# Fish are hanging out at the top of the tank and not eating??



## tier0311 (Mar 28, 2010)

Not really sure what to do here. I have 11 Cichlids in my 55 gallon tank with a 300 Via Aqua Professional Canaster Filter that will not eat and are swimming at the top of the tank. I did a 70% water change/filter rinse about two weeks ago. I rinsed everything with cold water. I have had this tank for a while and have always done the same water change every month. The fish have always been fine in the past, but this time it seems to have affected them. They were fine for the first 4 or 5 days after the water change and now they are acting ill. I put in a new longer 28" areator and a new background on the tank after the water change. One of my Cyclids died this morning. The rest of them are just hanging out at the top not eating, some of them will swim at the top of the tank and swim on their side shaking. The nitrate tested a little high a couple days ago, so I put ACE in the tank and it brought it to where it needs to be now the water tests fine, so I can't figure it out. Im afraid the rest of them are just going to keep dying. Any suggestions?


----------



## LSBoost (Jan 21, 2010)

What's you ammonia reading?
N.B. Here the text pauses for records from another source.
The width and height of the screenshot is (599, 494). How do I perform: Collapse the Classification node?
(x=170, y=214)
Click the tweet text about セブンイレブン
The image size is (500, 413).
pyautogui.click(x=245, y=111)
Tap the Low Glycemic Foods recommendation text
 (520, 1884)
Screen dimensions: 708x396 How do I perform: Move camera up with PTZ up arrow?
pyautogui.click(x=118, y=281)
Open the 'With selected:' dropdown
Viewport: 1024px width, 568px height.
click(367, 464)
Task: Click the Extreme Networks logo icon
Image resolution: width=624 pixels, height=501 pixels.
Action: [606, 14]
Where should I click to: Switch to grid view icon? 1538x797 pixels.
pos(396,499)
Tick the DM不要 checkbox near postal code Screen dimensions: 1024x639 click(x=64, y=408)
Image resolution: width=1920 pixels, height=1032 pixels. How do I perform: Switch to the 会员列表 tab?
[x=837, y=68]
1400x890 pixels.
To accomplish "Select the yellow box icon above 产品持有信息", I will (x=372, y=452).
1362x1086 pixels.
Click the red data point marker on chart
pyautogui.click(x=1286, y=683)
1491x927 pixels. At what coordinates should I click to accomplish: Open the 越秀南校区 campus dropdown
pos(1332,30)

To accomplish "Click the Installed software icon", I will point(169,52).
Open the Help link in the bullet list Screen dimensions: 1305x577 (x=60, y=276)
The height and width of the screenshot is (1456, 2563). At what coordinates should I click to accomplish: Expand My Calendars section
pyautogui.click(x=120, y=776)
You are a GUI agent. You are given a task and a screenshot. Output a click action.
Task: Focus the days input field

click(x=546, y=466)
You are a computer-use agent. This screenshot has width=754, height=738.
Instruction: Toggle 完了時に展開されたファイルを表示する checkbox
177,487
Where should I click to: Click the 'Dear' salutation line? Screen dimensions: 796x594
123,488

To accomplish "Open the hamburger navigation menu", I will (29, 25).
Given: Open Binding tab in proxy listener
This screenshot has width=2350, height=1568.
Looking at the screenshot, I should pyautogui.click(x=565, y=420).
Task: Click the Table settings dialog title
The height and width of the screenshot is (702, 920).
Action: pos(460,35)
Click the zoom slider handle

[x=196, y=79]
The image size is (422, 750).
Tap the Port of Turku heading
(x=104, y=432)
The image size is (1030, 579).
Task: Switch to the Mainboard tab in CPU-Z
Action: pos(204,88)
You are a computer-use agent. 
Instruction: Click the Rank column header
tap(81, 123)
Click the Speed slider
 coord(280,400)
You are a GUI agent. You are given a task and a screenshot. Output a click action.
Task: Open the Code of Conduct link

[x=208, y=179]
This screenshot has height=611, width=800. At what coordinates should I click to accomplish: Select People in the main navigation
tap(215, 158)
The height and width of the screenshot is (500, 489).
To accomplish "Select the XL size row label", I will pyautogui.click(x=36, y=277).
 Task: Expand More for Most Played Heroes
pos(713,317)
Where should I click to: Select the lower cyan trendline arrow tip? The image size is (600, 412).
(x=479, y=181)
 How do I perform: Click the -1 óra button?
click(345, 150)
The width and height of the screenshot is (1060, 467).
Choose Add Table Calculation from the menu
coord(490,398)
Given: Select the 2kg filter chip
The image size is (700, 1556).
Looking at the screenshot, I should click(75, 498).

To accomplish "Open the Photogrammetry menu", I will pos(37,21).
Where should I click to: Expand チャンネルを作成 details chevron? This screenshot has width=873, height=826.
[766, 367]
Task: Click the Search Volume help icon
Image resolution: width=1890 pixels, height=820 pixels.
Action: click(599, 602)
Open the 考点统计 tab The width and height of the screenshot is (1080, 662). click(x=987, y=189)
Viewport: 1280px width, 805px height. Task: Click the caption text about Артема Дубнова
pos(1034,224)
You did 70% change and rinsed the filter in cold water. That should killed all the bacteria.


----------



## tier0311 (Mar 28, 2010)

I've tested the Nitrate and Nitrite , both test fine. I just went and changed 21 out of 55 gallons of water with jugged distilled water from our local market. The fish seem to be getting better, and the one fish that was at the bottom of the tank really sick, is at least now swimming around. They seem to be getting better. Hopefully this works.


----------